---------- EXERCISE MATERIALS ----------

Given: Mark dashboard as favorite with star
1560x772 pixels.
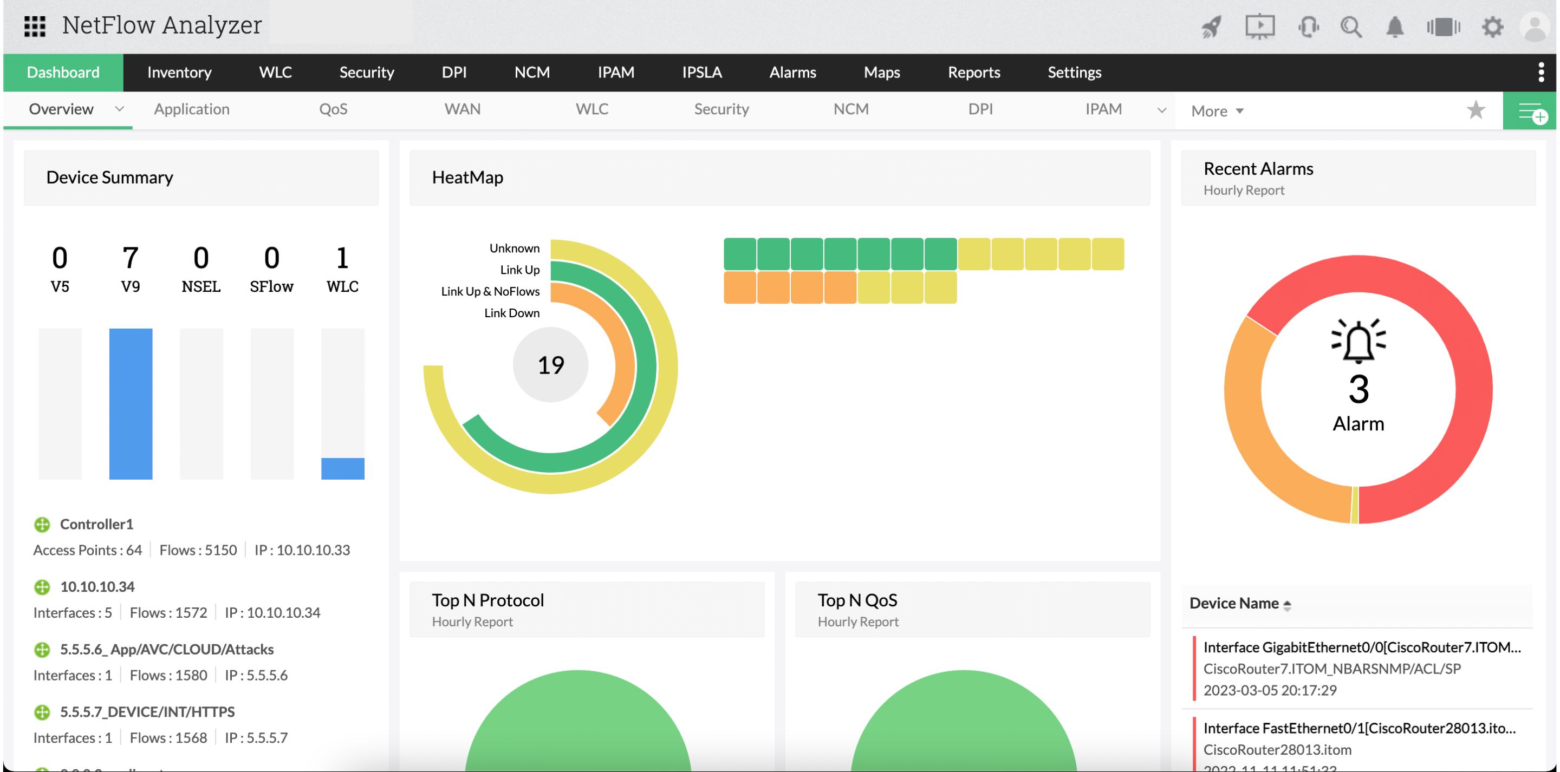Looking at the screenshot, I should 1476,110.
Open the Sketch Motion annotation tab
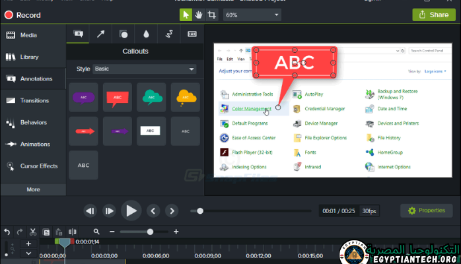The height and width of the screenshot is (264, 461). (169, 34)
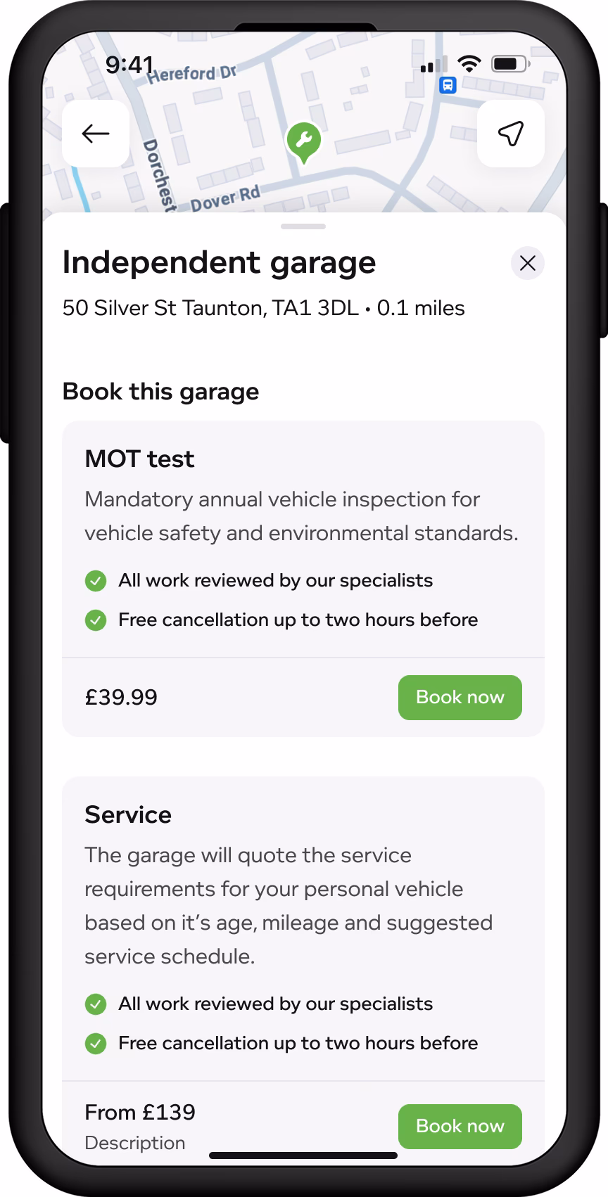The width and height of the screenshot is (608, 1197).
Task: Tap the bus transit icon on the map
Action: click(448, 85)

----------

Write out all the rows above again with "dashboard" swapped for "report" and everything else left as is. Leave the pictures out.

Given: Mark report as favorite with star
1560x772 pixels.
Looking at the screenshot, I should 1476,110.
Open the Sketch Motion annotation tab
The height and width of the screenshot is (264, 461). (169, 34)
The width and height of the screenshot is (608, 1197).
Task: Tap the bus transit icon on the map
Action: click(448, 85)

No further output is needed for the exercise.